Luego frecuenté otras orillas, y de todas me fue echando la mala educación, las incívicas maneras que utiliza alguna gente cuando tiene que convivir con los demás y no sabe o no le da la gana.

Ahora estoy a punto de exiliarme de Torremolinos, zona de Playamar y Los Álamos. Ya me venía resultando bastante complicado comprender que en una playa tan grande y tan ancha la gente opte siempre por subirse una encima de otra. Llega el personal y se empeñan en poner su toalla a treinta centímetros de la tuya, como si fuesen de tu familia, dejándose por detrás cuarenta o cincuenta metros de arena libre y despejada. Y luego también te miran desafiante. En la playa, quien no mira desafiante mira lascivo, así suelen ser las cosas.

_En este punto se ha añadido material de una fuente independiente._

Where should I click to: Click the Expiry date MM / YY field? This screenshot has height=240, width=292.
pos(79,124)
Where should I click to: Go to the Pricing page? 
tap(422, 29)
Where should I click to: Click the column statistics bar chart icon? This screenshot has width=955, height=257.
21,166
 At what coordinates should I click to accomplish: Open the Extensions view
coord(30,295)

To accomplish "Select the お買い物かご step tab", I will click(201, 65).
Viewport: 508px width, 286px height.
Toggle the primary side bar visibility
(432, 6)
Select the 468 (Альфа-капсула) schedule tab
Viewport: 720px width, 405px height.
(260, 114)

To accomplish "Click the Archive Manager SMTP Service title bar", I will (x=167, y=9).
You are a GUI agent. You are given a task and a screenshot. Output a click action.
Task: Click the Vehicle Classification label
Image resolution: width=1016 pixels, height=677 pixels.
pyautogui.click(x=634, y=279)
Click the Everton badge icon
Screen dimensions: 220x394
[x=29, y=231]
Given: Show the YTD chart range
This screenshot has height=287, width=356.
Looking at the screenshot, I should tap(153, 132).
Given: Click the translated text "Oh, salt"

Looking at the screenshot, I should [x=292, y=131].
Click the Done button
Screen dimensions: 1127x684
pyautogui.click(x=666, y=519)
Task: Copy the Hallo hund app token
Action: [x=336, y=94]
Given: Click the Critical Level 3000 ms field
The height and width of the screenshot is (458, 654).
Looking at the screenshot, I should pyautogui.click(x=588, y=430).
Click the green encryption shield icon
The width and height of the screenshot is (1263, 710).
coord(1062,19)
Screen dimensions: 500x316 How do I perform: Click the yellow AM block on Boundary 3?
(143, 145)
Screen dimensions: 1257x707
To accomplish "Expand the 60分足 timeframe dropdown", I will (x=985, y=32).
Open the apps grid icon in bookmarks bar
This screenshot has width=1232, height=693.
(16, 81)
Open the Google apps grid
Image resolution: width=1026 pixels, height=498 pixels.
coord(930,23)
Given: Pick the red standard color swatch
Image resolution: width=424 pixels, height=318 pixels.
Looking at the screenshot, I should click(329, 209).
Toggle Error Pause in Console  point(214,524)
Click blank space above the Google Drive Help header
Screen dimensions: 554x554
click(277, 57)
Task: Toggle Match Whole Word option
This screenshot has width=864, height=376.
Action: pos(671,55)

Pero lo que me echará definitivamente de esa playa es la permisividad de su Ayuntamiento con la música de los chiringuitos modernos, esos que sirven copas todo el día, en vez de hamacas tienen camas balinesas y en vez de bañistas tienen culturistas pasados de anabolizantes y de bronceado. Ahora han adoptado la costumbre de poner música (lo de música es un eufemismo, algo para hacerme entender; lo que pone esta gente es fundamentalmente un modo psicopático de percusión electrónica) a todo volumen, de manera que no se oiga solo en su establecimiento, sino en la playa entera. Y allí estás tú, queriendo tener una tarde de sol y libro, y lo que tienes es la merienda a gritos de la familia que se puesto literalmente bajo tu sombrilla y el «chunda-chunda» del chiringuito molón machacándote el cerebro.

No he llegado a entender esa relación que, al parecer, casi todo el mundo hace entre ruido y alegría. Se puso de moda hace ya unos años vociferar «uhuhuhuhuhuhuhuhuhuh» cuando se quiere celebrar algo. Todo es ruido, todo es mala educación. Al final acabaré yendo a la playa solo en invierno, que es cuando está tranquila y sola y azul y limpia. Porque el verano, visto está, es para los turistas, los oportunistas y los que más gritan.